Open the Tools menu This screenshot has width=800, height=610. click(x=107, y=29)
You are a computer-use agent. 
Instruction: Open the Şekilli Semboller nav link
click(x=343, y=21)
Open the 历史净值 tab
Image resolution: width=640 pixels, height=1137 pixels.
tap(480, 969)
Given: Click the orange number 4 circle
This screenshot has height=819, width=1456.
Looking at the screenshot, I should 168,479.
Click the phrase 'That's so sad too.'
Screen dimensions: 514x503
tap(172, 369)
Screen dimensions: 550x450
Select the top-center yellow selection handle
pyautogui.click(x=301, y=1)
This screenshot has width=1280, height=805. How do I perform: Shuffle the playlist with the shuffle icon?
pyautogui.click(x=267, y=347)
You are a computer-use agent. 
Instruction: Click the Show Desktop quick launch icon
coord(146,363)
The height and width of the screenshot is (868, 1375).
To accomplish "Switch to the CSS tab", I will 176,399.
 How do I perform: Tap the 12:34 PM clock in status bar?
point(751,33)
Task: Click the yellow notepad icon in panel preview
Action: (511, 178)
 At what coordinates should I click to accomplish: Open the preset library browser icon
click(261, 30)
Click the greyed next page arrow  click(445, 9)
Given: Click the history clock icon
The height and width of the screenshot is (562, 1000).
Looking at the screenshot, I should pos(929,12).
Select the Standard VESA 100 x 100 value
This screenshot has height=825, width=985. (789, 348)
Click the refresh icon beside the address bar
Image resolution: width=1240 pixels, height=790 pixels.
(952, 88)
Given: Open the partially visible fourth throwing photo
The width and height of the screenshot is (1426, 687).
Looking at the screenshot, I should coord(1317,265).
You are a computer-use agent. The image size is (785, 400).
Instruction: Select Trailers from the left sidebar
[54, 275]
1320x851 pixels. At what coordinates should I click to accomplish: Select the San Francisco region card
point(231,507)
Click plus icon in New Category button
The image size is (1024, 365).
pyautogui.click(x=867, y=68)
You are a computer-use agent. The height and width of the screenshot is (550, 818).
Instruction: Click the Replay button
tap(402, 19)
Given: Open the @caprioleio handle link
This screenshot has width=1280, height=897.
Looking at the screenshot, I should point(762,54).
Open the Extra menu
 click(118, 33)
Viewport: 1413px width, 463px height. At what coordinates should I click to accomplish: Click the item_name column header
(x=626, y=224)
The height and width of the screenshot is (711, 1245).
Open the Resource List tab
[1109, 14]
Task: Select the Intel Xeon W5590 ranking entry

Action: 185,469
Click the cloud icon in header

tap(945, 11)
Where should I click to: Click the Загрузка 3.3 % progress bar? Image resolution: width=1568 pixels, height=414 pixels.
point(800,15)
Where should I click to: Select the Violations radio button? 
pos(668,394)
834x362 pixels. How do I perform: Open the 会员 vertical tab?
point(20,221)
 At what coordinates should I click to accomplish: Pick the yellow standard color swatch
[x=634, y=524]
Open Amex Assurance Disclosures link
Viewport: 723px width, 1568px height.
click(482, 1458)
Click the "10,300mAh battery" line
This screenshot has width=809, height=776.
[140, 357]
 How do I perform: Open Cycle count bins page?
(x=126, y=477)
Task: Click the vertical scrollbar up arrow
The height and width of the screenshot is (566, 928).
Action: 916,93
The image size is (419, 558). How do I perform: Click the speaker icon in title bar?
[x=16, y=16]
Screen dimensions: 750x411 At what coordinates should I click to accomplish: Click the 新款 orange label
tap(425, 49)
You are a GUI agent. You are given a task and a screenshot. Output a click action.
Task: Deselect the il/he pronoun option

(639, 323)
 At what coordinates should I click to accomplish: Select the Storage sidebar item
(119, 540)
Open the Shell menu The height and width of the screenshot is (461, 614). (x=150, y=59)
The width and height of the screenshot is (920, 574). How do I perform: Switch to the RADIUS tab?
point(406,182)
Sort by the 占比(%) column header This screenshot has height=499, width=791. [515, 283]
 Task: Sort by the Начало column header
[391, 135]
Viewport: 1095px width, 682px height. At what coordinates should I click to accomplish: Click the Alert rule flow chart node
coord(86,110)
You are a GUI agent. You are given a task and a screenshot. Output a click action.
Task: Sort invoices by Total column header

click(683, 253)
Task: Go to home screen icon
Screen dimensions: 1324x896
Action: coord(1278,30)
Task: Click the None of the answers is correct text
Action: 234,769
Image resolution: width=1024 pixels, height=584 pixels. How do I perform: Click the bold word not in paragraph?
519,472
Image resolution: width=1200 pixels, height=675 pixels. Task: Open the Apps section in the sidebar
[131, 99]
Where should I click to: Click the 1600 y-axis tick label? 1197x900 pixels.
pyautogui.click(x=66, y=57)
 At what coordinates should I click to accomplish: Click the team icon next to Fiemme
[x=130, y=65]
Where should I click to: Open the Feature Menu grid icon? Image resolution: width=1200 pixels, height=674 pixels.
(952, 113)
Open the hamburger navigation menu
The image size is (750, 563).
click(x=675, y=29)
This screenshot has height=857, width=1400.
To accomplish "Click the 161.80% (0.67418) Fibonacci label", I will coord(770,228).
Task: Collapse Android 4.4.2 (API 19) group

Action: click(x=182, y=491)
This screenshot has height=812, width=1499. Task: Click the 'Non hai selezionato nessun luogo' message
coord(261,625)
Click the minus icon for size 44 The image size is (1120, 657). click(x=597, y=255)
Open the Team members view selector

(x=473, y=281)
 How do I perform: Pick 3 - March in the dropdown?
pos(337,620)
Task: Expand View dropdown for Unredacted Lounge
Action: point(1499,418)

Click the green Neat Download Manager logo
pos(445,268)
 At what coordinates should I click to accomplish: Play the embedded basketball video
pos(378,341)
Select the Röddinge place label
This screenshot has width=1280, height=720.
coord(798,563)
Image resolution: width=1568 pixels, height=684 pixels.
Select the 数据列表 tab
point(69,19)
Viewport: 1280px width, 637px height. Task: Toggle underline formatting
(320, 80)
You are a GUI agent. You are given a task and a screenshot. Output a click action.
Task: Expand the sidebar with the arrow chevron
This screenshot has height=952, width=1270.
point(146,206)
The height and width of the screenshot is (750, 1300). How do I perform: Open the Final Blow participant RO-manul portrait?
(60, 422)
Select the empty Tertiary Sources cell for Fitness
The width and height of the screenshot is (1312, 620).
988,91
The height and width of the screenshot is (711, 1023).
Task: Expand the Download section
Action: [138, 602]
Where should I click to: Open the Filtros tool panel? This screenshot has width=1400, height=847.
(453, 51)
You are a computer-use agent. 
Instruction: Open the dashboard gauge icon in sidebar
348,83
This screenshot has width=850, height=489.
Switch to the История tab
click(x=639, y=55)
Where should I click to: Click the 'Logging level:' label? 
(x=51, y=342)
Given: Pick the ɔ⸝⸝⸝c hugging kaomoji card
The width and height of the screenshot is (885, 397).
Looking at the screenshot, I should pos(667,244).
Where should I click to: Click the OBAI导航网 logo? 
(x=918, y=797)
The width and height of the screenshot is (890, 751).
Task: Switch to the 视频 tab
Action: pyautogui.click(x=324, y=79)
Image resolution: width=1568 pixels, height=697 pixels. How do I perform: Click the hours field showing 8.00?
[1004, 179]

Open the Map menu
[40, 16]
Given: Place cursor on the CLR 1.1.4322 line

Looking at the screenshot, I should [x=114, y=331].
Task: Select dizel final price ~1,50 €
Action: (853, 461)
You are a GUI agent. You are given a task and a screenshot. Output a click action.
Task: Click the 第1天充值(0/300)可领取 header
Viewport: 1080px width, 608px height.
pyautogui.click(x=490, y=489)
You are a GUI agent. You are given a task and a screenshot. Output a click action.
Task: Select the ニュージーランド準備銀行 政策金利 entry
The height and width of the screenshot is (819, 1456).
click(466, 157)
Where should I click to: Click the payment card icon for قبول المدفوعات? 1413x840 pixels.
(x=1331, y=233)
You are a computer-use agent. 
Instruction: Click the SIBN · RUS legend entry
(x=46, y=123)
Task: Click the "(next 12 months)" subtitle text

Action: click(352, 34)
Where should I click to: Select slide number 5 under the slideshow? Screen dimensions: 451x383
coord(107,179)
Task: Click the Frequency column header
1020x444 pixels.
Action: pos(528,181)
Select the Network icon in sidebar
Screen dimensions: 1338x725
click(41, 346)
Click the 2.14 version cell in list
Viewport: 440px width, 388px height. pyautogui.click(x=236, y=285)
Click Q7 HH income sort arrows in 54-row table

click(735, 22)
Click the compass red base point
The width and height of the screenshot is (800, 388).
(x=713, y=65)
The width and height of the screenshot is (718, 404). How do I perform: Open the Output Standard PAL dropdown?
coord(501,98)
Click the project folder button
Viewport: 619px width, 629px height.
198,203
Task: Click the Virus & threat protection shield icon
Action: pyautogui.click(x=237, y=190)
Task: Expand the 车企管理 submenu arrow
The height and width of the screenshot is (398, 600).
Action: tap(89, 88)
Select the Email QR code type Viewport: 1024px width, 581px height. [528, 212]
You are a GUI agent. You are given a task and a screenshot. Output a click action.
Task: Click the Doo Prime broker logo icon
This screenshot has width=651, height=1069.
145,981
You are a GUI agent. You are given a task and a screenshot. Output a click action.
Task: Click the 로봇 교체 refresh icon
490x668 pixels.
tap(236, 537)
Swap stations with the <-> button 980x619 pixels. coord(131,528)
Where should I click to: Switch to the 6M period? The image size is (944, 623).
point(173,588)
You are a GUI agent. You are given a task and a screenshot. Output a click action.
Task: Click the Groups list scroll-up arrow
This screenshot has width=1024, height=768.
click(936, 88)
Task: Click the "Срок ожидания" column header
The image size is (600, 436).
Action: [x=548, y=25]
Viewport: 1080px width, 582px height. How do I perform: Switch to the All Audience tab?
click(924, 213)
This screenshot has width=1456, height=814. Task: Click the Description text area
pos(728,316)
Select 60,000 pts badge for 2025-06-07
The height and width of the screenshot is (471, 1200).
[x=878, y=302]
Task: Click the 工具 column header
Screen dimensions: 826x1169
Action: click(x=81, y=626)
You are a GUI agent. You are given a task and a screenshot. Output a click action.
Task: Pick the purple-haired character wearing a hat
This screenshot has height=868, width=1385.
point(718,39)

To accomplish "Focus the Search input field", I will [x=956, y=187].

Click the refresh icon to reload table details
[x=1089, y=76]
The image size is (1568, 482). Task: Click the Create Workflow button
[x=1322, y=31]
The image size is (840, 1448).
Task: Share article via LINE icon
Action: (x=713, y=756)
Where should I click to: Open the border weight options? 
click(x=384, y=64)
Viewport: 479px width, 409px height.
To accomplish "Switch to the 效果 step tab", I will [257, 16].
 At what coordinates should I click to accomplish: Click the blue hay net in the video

━━━━━━━━━━━━━━━━

**What you are asked to do**
Each line from the one containing "Task: Pick the" to the last line above must be returned exactly, and no line outside that range.

**Solution**
Task: Pick the purple-haired character wearing a hat
This screenshot has height=868, width=1385.
point(718,39)

To accomplish "Focus the Search input field", I will [x=956, y=187].

Click the refresh icon to reload table details
[x=1089, y=76]
The image size is (1568, 482). Task: Click the Create Workflow button
[x=1322, y=31]
The image size is (840, 1448).
Task: Share article via LINE icon
Action: (x=713, y=756)
Where should I click to: Open the border weight options? 
click(x=384, y=64)
Viewport: 479px width, 409px height.
To accomplish "Switch to the 效果 step tab", I will [257, 16].
 At what coordinates should I click to accomplish: Click the blue hay net in the video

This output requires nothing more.